--- START Document extract ---

Moreover, as time went on, the focus on character-driven works would lead to the gradual growth of more subversive protagonists, shown rebelling against or resisting corrupt institutions. This process had begun with pre-Civil War Conan the Barbarian stories, which had as a central theme the decay and corruption of once-powerful empires and kingdoms prior to their eventual conquest. It would be gradually magnified in later stories, stories in which corrupt nobles and priests would become ever-more prominent as Conan’s enemies. This trend would be seen in later works in the genre: Clark Ashton Smith’s Hyperborean stories of the master-thief Satampra Zeiros featured his targeting corrupt priests and nobility for his thefts, as seen in particular in ‘The Theft of the Thirty-Nine Girdles’ which details the corruption of the setting’s priesthood; Anne Donovan’s Tales of Tiana feature the titular swordswoman protecting the poor of her world from rapacious nobles and often taking it upon herself to teach said nobles ‘lessons’ ranging from deadly, as in 1952’s ‘The Serpent Rider’ to merely embarrassing, such as the fate of Lady Hayla in ‘The Crimson Moon Waxes’ of the following year...
...by contrast, there has only been one truly stand-out example of ‘heroic fantasy’ as some have termed it in the Internationale. This is, of course, the Renewal Cycle by Ursula LeGuin. It has been long considered a ‘Syndicalist rebuttal’ to the imitators of Tolkien who were popular in Australasia and Russia during the 1970s. Focused as it is around the wizard Hawke and the shieldmaiden Kyra’s resistance to Valtor, an evil man armed with mythical weapons and claiming he is the prophesied king of the land of Tenar, and ending with a peasant rebellion that puts and end to the age of kings, one can see why...
I'd expect Red fantasy literature to be rooted in concepts like Mistborn: The Final Empire. Heist novel about ragtag lower-class heroes mounting a rebellion against a corrupt and totalitarian regime.
What's Australasia like in Greater East Asia?Broadly speaking...

--- END Document extract ---
--- START Supplied records ---

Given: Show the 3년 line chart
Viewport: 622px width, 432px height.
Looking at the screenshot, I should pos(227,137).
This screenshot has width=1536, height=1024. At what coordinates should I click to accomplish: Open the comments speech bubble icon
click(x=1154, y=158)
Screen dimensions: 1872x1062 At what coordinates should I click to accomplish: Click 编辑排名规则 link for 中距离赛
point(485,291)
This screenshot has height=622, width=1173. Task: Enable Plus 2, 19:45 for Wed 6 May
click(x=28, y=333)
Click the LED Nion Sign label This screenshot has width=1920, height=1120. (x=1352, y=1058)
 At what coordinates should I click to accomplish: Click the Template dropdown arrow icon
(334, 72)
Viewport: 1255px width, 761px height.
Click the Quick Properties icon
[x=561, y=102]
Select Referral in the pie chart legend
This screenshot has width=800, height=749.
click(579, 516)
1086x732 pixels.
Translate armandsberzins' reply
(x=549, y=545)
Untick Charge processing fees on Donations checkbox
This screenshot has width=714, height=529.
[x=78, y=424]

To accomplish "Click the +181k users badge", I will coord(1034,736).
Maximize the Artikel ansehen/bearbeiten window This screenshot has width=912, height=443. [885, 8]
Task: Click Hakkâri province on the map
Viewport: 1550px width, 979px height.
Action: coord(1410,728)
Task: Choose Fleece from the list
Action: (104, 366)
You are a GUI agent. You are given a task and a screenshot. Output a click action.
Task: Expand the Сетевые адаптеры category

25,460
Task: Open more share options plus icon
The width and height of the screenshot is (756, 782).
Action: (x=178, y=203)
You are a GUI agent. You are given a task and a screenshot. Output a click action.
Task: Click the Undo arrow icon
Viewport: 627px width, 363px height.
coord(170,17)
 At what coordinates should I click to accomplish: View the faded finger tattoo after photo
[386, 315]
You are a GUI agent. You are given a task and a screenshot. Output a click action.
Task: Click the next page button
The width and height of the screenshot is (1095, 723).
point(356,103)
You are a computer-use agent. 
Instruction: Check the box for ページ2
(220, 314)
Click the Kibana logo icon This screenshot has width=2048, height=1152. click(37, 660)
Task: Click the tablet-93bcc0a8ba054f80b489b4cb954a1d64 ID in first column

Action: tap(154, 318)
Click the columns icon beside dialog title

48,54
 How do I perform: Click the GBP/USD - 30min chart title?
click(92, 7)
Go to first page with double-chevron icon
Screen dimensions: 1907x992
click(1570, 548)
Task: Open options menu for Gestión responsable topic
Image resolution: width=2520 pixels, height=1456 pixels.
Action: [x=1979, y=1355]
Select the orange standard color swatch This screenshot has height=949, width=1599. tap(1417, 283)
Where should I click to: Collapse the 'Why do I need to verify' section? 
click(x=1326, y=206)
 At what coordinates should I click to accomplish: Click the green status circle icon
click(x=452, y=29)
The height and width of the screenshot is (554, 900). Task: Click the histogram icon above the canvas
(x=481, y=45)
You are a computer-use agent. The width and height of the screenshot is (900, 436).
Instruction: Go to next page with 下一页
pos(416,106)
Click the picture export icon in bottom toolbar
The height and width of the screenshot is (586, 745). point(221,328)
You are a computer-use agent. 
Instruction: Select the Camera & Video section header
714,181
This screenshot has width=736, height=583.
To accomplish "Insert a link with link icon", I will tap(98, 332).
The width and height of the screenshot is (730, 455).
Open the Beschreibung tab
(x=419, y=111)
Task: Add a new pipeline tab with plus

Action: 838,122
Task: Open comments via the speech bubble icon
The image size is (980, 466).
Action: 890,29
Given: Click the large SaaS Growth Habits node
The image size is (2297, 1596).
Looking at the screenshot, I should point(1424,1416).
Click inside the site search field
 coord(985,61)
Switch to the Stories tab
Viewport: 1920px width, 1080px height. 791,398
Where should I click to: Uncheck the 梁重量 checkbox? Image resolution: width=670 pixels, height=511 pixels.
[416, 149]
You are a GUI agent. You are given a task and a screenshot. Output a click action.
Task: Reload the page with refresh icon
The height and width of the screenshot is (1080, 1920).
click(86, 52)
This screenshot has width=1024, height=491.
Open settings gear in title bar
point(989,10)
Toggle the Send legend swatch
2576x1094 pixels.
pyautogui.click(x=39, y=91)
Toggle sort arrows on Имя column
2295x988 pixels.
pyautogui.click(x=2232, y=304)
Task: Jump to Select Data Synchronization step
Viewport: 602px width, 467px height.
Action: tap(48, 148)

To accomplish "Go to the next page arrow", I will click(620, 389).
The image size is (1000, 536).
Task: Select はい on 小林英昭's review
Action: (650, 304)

--- END Supplied records ---

= Directions =
A - Could you render the rows as a JSON list of strings, one string per line with blank lines omitted, covering only the part that opens with the line containing "The height and width of the screenshot is (554, 900)." and closes with the line containing "Viewport: 1920px width, 1080px"?
B - Can you write the next part of the fantasy literature text, picking up right after its last line?
The text and the rows were taken from unrelated sources.

= Answer set =
A -
[
  "The height and width of the screenshot is (554, 900). Task: Click the histogram icon above the canvas",
  "(x=481, y=45)",
  "You are a computer-use agent. The width and height of the screenshot is (900, 436).",
  "Instruction: Go to next page with 下一页",
  "pos(416,106)",
  "Click the picture export icon in bottom toolbar",
  "The height and width of the screenshot is (586, 745). point(221,328)",
  "You are a computer-use agent. ",
  "Instruction: Select the Camera & Video section header",
  "714,181",
  "This screenshot has width=736, height=583.",
  "To accomplish \"Insert a link with link icon\", I will tap(98, 332).",
  "The width and height of the screenshot is (730, 455).",
  "Open the Beschreibung tab",
  "(x=419, y=111)",
  "Task: Add a new pipeline tab with plus",
  "Action: 838,122",
  "Task: Open comments via the speech bubble icon",
  "The image size is (980, 466).",
  "Action: 890,29",
  "Given: Click the large SaaS Growth Habits node",
  "The image size is (2297, 1596).",
  "Looking at the screenshot, I should point(1424,1416).",
  "Click inside the site search field",
  " coord(985,61)",
  "Switch to the Stories tab",
  "Viewport: 1920px width, 1080px height. 791,398"
]

B -
That’s it broadly
- The Internationale is the single most powerful bloc on the planet. It dominates the Americas, Europe (West, Central, North and East), large chunks of Africa ( North Africa, former National French West Africa, the former Mittelafrikan states, and the new South Africa after the old Russian-backed regime went down), and the Middle East, Bharat runs India and brought Syndicalism to Myanmar and through Bharat the Internationale is reaching out to former Russian Central Asia. Basically, after Russia went down, they got to work on trying to bring its old Sphere of Influence in.
- In order, the leading nations of the Internationale are: The Commonwealth of America; the Union of Britain; The Commune of France; Bharat; and increasingly the reunited Federal People’s Republic of Germany.
- Russia is officially unaligned but both the Internationale and East Asia have been helping them back on their feet via development aid after Voynism collapsed. They’re democratic, are gradually turning into a welfare state, have reduced their military sharply, etc.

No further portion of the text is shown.